══ INFORMATION SHOWN
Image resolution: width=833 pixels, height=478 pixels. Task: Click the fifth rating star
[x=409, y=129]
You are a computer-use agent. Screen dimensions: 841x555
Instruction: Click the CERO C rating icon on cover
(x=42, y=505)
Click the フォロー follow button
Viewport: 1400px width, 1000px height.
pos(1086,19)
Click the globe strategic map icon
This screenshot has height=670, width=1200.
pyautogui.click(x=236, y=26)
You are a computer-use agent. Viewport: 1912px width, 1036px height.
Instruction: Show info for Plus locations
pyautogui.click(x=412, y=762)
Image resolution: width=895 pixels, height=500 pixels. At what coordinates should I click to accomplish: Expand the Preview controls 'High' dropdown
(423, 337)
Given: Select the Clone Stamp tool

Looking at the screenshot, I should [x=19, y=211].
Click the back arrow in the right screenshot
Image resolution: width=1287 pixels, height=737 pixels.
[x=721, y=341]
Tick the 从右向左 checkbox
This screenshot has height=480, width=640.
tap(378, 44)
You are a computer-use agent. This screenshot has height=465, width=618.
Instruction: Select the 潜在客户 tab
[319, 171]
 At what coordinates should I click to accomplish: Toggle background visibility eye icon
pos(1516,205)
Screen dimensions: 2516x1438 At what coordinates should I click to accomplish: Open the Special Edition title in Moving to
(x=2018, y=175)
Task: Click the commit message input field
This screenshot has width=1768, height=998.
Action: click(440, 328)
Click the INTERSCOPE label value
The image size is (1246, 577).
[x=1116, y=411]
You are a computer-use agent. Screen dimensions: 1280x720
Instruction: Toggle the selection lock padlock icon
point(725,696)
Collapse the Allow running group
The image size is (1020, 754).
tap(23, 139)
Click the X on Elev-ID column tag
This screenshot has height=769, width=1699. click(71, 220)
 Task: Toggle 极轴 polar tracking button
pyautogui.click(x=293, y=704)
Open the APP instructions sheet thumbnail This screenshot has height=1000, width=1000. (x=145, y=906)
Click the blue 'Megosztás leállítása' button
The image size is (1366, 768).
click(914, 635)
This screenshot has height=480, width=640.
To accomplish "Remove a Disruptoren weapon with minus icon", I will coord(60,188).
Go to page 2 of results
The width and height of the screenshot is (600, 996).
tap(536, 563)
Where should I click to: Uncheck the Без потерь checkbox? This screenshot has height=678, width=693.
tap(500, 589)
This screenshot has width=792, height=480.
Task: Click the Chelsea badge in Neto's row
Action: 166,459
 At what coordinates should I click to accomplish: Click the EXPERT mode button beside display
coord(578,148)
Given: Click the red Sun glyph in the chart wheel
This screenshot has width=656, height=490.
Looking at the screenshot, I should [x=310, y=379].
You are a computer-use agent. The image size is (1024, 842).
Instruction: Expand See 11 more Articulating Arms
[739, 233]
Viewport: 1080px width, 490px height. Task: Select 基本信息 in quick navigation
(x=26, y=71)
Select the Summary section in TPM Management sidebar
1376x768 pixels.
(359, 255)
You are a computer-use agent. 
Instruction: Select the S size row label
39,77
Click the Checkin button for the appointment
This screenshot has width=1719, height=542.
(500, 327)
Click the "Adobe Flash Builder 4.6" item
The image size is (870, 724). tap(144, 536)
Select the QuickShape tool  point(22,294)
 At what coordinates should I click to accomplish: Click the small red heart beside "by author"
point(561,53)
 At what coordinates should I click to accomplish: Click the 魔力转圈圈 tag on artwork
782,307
════
◆ **WHAT YOU ARE ASKED TO DO**
Please find how many lines in the records hold "computer", then give that number with nothing else.

◆ **THE ANSWER**
6